Dataset entries
* * *
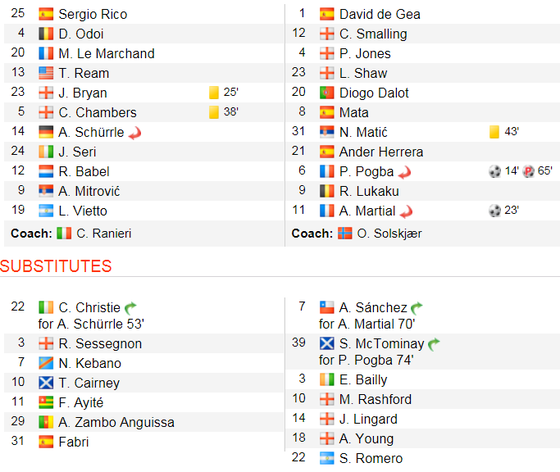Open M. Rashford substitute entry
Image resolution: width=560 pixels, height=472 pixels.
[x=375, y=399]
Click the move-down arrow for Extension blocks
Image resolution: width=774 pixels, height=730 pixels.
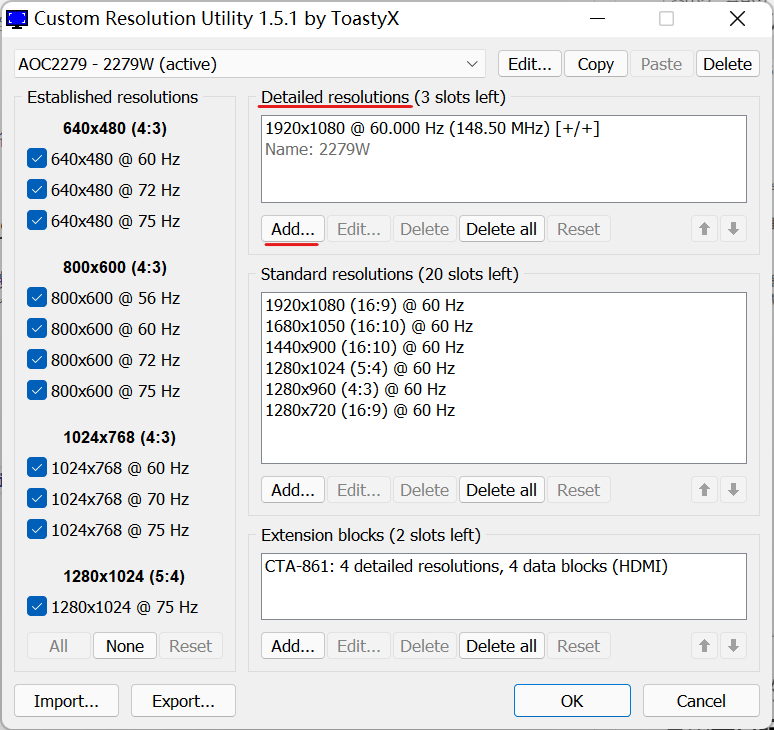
* * *
- **Problem description**: Your task is to give again, unchanged, the lines from the line that contains "Click the move-down" to the end of the records. Include both end lines but no pictures.

- **Written response**:
Click the move-down arrow for Extension blocks
Image resolution: width=774 pixels, height=730 pixels.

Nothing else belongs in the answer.